Some of Australia’s best thinkers are unsure about the positive narrative around Australian housing.

“The Australian housing market does have a tendency to surprise on the upside,” says Shane Oliver, chief economist at AMP Capital. “But I am a bit sceptical.”

He believes bargain hunters and fear of missing out will bring some demand to housing, as will immigration. But given the rate environment, “the capacity to borrow and pay being well down from year-ago levels, and the combination of the fixed mortgage cliff which will see 880,000 mortgages face more than a doubling in their interest bill this year and the increasing risk of recession with much higher unemployment, we continue to see more weakness ahead.”

Boring

None of this suggests a systemic threat to Australian banking. The big four are prudent and well-provisioned. Lenders mortgage insurance, protecting the lender, is quite common for those struggling to scrabble together a 20% deposit, and mortgage protection insurance is also widespread but by no means universal for borrowers.
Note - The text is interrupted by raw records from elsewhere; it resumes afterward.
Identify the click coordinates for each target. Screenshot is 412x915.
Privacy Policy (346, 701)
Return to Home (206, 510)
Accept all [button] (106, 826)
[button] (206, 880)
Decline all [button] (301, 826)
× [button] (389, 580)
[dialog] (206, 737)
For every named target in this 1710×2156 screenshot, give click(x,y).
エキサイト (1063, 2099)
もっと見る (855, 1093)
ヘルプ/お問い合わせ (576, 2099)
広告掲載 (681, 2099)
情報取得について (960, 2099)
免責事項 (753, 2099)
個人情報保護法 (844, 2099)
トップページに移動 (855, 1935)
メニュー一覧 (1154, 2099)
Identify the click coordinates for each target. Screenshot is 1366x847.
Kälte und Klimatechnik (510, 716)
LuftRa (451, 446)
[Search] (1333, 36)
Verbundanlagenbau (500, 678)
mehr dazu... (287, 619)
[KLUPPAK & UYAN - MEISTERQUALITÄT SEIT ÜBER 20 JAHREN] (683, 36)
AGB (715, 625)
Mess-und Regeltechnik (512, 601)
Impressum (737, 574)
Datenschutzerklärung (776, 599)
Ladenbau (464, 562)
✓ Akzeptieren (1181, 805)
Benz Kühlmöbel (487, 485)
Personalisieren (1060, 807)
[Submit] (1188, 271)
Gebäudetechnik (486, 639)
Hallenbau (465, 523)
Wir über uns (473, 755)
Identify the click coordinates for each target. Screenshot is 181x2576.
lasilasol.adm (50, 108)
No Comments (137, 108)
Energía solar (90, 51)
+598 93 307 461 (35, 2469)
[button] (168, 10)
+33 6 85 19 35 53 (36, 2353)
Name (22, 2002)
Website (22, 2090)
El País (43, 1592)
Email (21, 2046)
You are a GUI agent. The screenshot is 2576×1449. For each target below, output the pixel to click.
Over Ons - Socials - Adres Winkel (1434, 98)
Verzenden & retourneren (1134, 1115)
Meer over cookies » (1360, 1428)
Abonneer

But analysts expect the earnings metrics across the big four to weaken progressively for years from here, as higher funding costs and competition for loans further squeeze net interest margins.

It is reasonable to ask if the deliberately boring approach of Australian banking, in which international expansion and daring new ideas are eschewed in the face of dull and reliable mortgages, is fit for purpose in a changing environment.